In the past decades she's achieved success in publishing both kid's books and brilliantly funny reimagining's of fairytales with deeply relatable heroines. I own a number of her books, and intend to collect more of them as I can.

This is the first horror book of hers I've ever heard of.

I'm not a big fan of horror, overall, but on the other hand there is not a single thing she's ever written that I didn't like, so of course when I saw it on the shelf at work I grabbed it. I don't know what I expected, but this book, this story, is like nothing else I have ever encountered in my life. 

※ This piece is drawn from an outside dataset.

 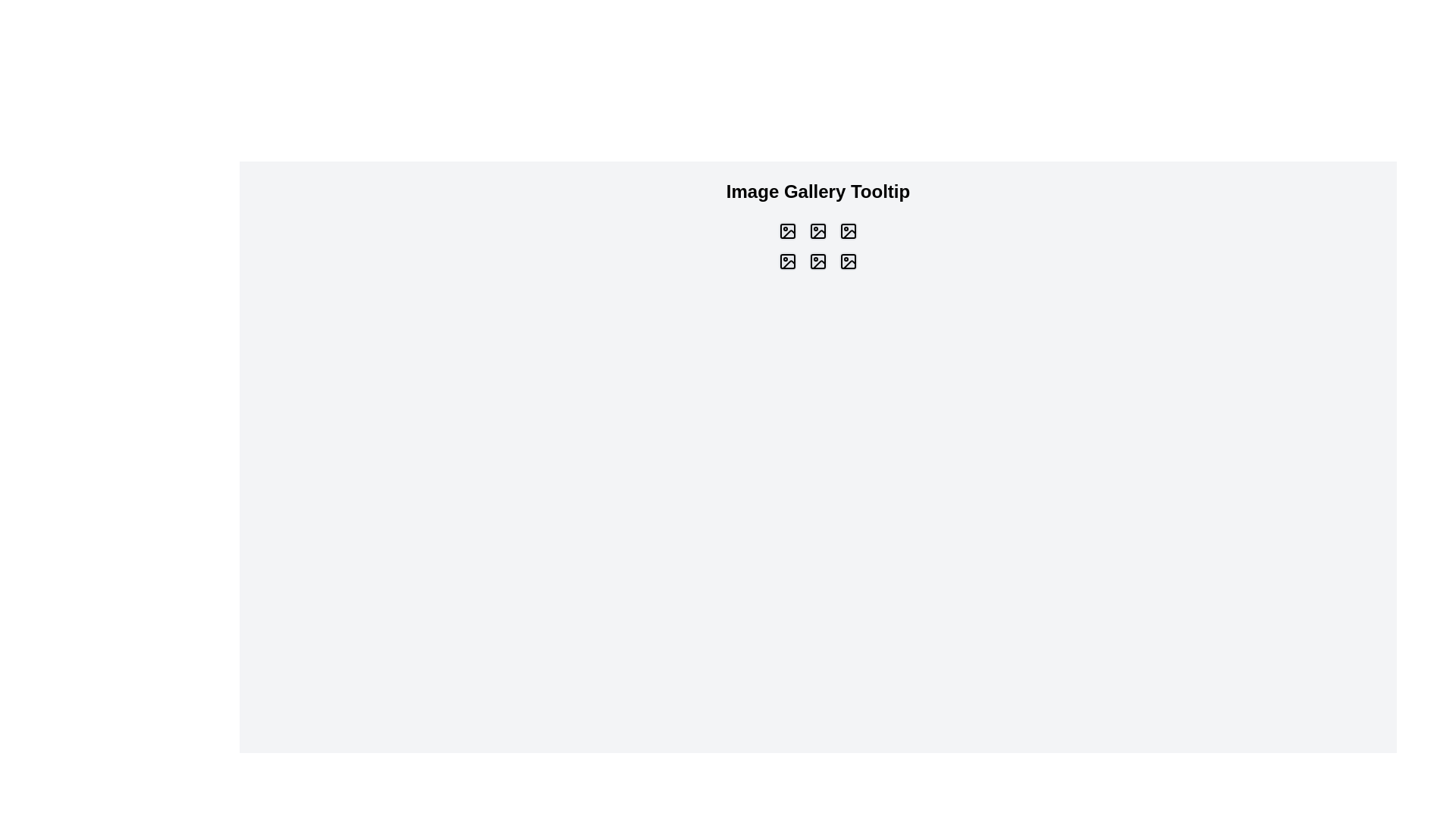 I want to click on graphical placeholder or icon located in the second row and second column of the grid layout under the 'Image Gallery Tooltip' title, so click(x=817, y=260).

When I hear people say a horror book gave them nightmares, I don't imagine this is what they're talking about, but it absolutely did. In fact the book itself feels like a nightmare- which is to say this is not a slasher, not a violent, Hollywood-worthy gorefest or a thriller. This is like those dreams you have where you're not even quite sure if it's a nightmare or not. You can't work out what this place is you're in, because it is vague and unsettling and fills you with a sense of dread but- there's no actual danger that you can see. There's no monsters in sight. There is, in fact, nothing terrible happening to you at all and yet, 

and yet-

you just know that moment when you absolutely do not DARE turn around. And maybe as long as you can't see it, you're safe. 

Or maybe not.

What I'm saying is this book absolutely creeped me out, and also I am not sorry to have read it at all. It was brilliant, and terrifying, and scary on a level that requires true writing skill to achieve. Yeah, I realize that doesn't tell you much at all about the plot but honestly I sort of feel like even trying to describe that would undermine the experience. Of course, as with all her works the heroine is a believably real character with all the messy thoughts and sarcasm and humanity that comes with that. 

If you want to be creeped out, this is an excellent read.